The result should be every line of the listing that contains "computer".

+ + + + + + +

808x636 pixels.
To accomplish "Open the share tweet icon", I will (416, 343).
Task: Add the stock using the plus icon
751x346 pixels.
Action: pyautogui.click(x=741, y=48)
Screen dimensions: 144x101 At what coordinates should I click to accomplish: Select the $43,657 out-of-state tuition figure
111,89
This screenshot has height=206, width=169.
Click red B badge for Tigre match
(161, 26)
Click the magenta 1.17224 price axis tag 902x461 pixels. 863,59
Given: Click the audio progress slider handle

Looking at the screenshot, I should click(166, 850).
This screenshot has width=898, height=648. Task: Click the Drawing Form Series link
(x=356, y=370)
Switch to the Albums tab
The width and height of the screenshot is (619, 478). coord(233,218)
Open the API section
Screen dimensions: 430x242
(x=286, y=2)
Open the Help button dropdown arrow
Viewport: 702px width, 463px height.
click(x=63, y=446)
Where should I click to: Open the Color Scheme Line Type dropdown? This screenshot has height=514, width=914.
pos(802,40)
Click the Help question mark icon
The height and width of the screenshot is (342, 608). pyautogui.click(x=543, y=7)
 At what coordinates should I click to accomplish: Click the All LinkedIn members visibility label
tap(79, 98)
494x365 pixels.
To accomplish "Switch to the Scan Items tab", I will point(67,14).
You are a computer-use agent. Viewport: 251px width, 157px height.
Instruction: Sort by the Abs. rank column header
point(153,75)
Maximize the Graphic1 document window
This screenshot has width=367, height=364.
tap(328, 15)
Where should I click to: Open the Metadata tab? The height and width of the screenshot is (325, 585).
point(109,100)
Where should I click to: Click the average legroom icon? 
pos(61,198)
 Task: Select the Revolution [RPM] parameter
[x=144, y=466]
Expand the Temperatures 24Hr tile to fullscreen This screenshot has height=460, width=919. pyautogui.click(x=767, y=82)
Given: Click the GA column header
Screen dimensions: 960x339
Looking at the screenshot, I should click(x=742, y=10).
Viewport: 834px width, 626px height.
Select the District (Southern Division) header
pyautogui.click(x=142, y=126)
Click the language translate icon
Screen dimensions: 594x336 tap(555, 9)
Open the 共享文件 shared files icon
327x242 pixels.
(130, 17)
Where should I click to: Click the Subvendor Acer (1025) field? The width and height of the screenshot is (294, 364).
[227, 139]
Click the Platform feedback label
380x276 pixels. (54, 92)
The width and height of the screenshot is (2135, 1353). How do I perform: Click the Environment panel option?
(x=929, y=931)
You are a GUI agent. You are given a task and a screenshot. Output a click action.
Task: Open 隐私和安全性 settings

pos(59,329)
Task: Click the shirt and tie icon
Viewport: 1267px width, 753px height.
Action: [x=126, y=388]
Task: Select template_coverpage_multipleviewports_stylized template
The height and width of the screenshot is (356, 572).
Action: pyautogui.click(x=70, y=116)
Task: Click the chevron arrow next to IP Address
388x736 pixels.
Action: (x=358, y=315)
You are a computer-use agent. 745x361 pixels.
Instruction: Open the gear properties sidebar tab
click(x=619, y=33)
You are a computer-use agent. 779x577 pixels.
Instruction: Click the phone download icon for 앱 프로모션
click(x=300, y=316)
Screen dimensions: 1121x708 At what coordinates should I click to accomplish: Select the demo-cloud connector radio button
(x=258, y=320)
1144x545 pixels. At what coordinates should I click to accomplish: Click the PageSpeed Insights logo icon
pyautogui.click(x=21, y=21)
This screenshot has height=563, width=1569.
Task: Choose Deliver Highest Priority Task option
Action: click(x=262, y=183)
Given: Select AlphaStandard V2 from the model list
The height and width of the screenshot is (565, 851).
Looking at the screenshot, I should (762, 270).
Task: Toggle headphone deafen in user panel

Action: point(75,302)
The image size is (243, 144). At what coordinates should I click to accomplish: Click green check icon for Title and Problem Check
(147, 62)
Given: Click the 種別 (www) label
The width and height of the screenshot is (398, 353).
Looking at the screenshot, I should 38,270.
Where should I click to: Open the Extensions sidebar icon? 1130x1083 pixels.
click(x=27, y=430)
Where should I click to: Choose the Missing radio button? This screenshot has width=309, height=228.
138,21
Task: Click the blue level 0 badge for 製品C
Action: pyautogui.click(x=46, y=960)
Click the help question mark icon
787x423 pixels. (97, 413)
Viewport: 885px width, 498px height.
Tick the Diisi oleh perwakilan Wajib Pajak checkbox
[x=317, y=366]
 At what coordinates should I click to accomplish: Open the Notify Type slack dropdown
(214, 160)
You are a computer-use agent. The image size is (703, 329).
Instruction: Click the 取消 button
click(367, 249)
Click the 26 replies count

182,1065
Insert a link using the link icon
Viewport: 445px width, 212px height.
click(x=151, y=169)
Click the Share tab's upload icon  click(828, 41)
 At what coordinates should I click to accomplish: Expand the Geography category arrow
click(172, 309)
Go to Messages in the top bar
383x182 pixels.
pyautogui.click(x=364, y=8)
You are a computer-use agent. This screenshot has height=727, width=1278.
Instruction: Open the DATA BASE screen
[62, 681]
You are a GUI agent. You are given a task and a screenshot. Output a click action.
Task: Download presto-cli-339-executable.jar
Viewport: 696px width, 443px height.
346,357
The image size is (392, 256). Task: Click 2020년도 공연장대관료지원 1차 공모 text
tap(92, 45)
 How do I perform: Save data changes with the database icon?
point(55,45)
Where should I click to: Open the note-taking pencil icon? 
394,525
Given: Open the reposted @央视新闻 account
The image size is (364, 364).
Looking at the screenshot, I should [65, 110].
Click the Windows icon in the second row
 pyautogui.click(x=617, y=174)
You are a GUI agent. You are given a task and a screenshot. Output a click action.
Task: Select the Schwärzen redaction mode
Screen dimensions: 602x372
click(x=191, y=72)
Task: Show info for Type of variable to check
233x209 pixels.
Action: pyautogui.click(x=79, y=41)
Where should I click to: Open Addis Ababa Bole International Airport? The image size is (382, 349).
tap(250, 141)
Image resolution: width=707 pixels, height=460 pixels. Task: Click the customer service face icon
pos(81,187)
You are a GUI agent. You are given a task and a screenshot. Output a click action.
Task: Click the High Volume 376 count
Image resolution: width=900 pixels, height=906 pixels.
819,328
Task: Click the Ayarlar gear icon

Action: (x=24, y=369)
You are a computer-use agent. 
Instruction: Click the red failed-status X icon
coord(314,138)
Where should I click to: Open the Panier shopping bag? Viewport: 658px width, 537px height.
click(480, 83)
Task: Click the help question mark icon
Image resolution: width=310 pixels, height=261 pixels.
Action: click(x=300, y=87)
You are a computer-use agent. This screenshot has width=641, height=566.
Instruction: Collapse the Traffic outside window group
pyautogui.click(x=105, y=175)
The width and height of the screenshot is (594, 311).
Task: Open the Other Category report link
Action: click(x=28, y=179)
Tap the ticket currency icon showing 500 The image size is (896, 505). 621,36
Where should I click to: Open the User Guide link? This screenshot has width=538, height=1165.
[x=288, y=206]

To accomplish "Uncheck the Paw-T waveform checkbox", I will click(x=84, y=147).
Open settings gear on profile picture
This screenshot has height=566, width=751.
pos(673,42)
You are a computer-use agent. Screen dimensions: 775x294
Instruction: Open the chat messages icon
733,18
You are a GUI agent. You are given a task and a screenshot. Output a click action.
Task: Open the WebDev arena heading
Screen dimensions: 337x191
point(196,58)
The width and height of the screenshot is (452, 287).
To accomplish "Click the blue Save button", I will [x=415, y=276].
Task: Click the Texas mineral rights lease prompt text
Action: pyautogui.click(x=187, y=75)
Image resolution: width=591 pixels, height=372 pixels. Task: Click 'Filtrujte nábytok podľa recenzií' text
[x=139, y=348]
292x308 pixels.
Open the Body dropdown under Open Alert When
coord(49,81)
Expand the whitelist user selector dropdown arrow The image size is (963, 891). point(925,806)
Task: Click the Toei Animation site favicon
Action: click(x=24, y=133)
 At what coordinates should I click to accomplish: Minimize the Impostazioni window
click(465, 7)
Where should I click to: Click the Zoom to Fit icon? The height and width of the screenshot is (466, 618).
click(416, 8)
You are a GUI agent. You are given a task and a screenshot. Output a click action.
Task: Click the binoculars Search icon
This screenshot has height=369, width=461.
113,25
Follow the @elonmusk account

+ + + + + + +

Exercise result:
You are a computer-use agent. Viewport: 251px width, 157px height.
You are a computer-use agent. 745x361 pixels.
You are a computer-use agent. 779x577 pixels.
You are a computer-use agent. The image size is (703, 329).
You are a computer-use agent. This screenshot has height=727, width=1278.
You are a computer-use agent. 
You are a computer-use agent. This screenshot has width=641, height=566.
You are a computer-use agent. Screen dimensions: 775x294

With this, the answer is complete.